1. You Want to Save Money
In most cases, evaporative cooling systems are less expensive to run than traditional HVAC cooling systems. You don't have to worry about losing cool air through the duct work, and evaporative cooling systems don't require as much power. However, in extremely hot climates, traditional air conditioners may be more efficient simply because they have more power. A heating and cooling professional can help you identify the right choice in your situation.
2. You Live in an Area With Relatively Low Humidity
Because evaporative coolers rely on water, they tend to add extra water to the environment. Because of that, these coolers used to be referred to as "swamp coolers", and they became particularly popular in relatively dry environments. That said, modern advances have changed evaporative coolers so they don't release as much water into the air, so they certainly don't need as low of humidity as they did a generation or so ago.
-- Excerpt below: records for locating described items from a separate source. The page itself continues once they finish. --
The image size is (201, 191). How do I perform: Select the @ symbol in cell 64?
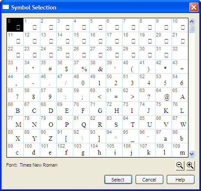click(x=163, y=95)
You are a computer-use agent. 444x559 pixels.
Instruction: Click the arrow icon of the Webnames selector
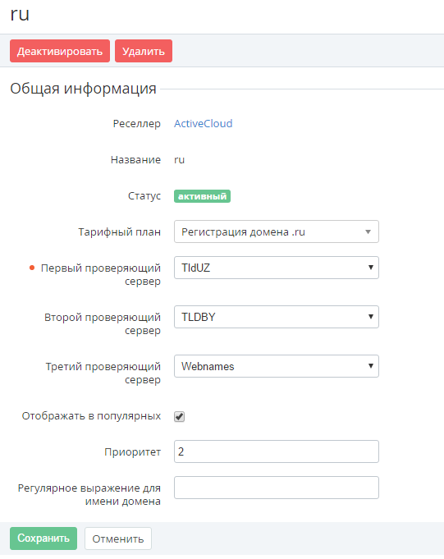(371, 366)
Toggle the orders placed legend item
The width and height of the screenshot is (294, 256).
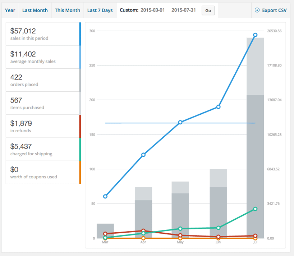click(x=43, y=80)
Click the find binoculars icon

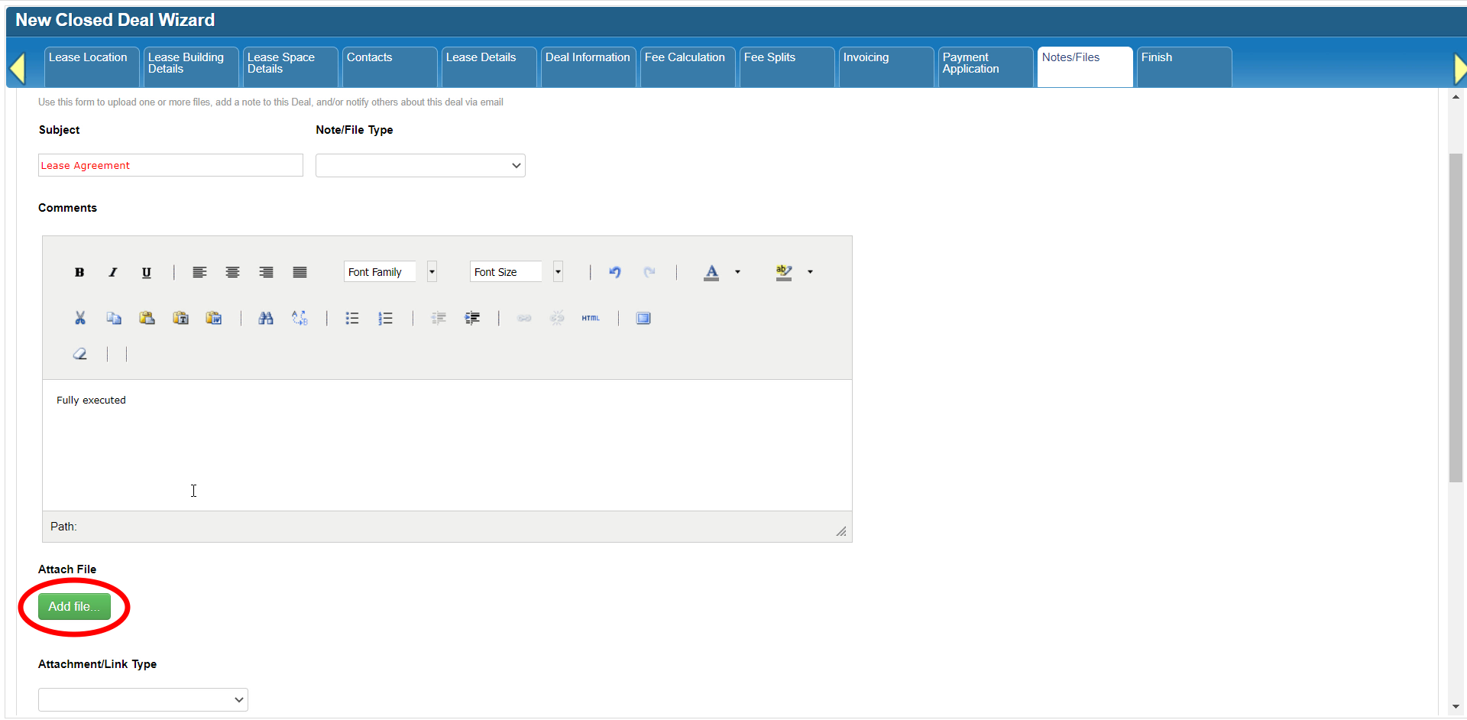pos(266,318)
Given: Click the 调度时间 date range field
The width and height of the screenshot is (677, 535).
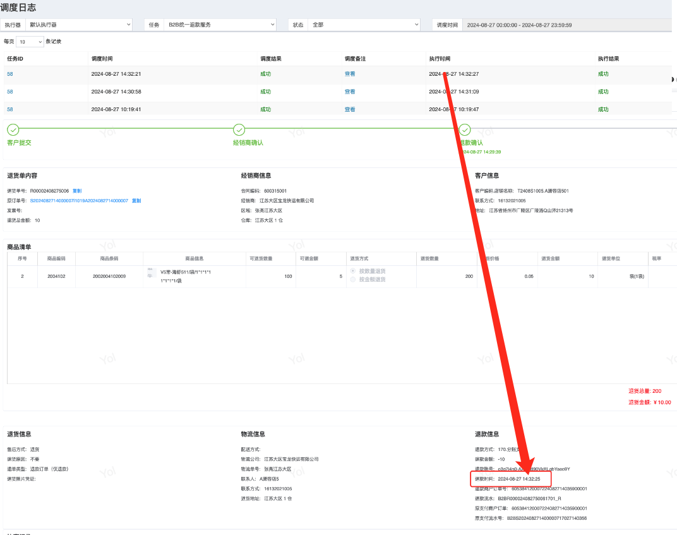Looking at the screenshot, I should [519, 25].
However, they are still a good option for those areas.
3. You Don't Have Ductwork in Your Home
If you don't have ductwork, you can't add a central air conditioner to your home without doing a lot of construction work. In these situations, your main options are a window air conditioner or an evaporative cooler. Evaporative coolers don't force you to give up your view, and they tend to work better than window units.
4. You Want to Cool a Small Area
With most evaporative coolers, the warm air runs over a pad that is full of moisture. Then, the cool air blows into your space. Typically, these coolers work best in relatively small areas. For instance, if you have a modest size home with an open plan, an evaporative cooler may meet your needs. At the same time, if you already have an HVAC system and you just want to cool your garage or a home addition, an evaporative cooler may be perfect in those spaces as well.